En segundo lugar, la inmigración masiva -particularmente en el norte del país- ha sido leída por sectores sociales como un desborde institucional y cultural. Aunque la evidencia muestra que los flujos migratorios no determinan por sí solos el apoyo al extremismo, sí lo hacen cuando interactúan con percepciones de crisis económica y de amenaza identitaria (Eatwell & Goodwin, 2018. "Nacionalpopulismo: La rebelión contra la democracia liberal"). El bajo crecimiento y las presiones inflacionarias completan el cuadro. Como han demostrado Stiglitz (2019, "La desigualdad es el problema", en la obra colectiva "El síntoma Trump"), y Piketty (2020. "Capital e Ideología"), en contextos donde el bienestar material se estanca y la desigualdad persiste, aumenta la desconfianza en la capacidad del modelo vigente para generar prosperidad compartida.
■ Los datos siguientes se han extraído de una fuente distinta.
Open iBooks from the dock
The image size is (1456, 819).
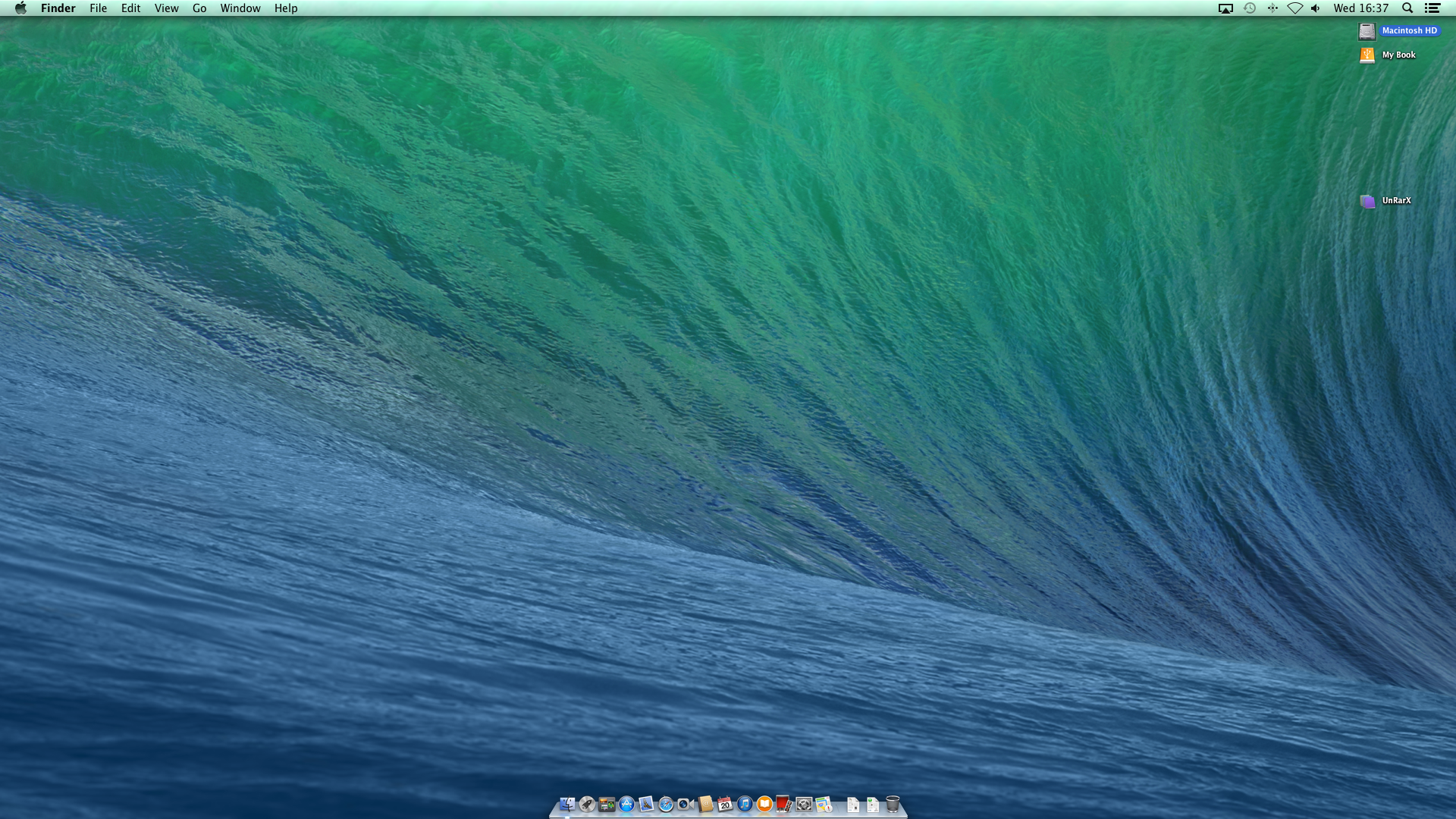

Esta frustración abre espacio a liderazgos que prometen rupturas radicales con el consenso económico y político previo.

A lo anterior se suma la progresiva degradación del lenguaje político, fenómeno ampliamente estudiado en sociedades polarizadas (Moffitt, 2016. "El ascenso global del populismo. Performance, estilo político y representación"). En nuestro país, los liderazgos -con escasas excepciones- han contribuido a una atmósfera de sospecha permanente, descalificación personal y construcción del adversario como "enemigo" de la patria o del pueblo. Este clima discursivo ha erosionado la capacidad para construir acuerdos y ha reforzado la narrativa de que la política tradicional está agotada o capturada por los intereses corporativos. A ello han contribuido los medios de comunicación tradicionales y sus rostros en aras de figuración y relevancia pública, lo cual se ha amplificado en las redes sociales.

Cuando la conversación pública deja de estructurarse en torno a argumentos y se desplaza hacia afectos negativos -ira, indignación, resentimiento- la deliberación democrática se vuelve inviable y las instituciones pasan a percibirse como obstáculos para resolver problemas urgentes, más que como garantías para preservar la convivencia en medio de la diversidad. Así, el dilema que enfrenta nuestro país no es simplemente programático, lo que implica preguntarse si estamos dispuestos a redefinir los parámetros básicos del orden democrático. ¿Es viable una democracia más plebiscitaria, con liderazgos fuertes y capacidad de acción rápida? ¿Puede sostenerse un proyecto de transformación económico social en un contexto de polarización y desconfianza?

La literatura comparada advierte que, cuando la democracia pierde su capacidad de producir resultados y proteger a las personas en su vida cotidiana, los ciudadanos suelen preferir opciones que prometen eficacia por sobre deliberación (Foa & Mounk, 2016. "El peligro de la desconsolidación: la desconexión democrática"). Sin embargo, la experiencia histórica sugiere que los atajos autoritarios rara vez conducen a sociedades más justas o estables. Entonces, lo que está en juego en esta elección no es solo qué proyecto político gobernará los próximos años, sino qué tipo de democracia desea conservar o transformar nuestro país. Entre el descontento social, la inseguridad, la migración, el estancamiento económico y la crispación del lenguaje político, el país se encuentra en un punto de inflexión, y la pregunta es si esta tensión derivará en una actualización creativa de la democracia liberal -más inclusiva, eficaz y protectora- o si abrirá la puerta a fórmulas que, en nombre de la urgencia, debiliten los cimientos institucionales que han sostenido tres décadas de estabilidad.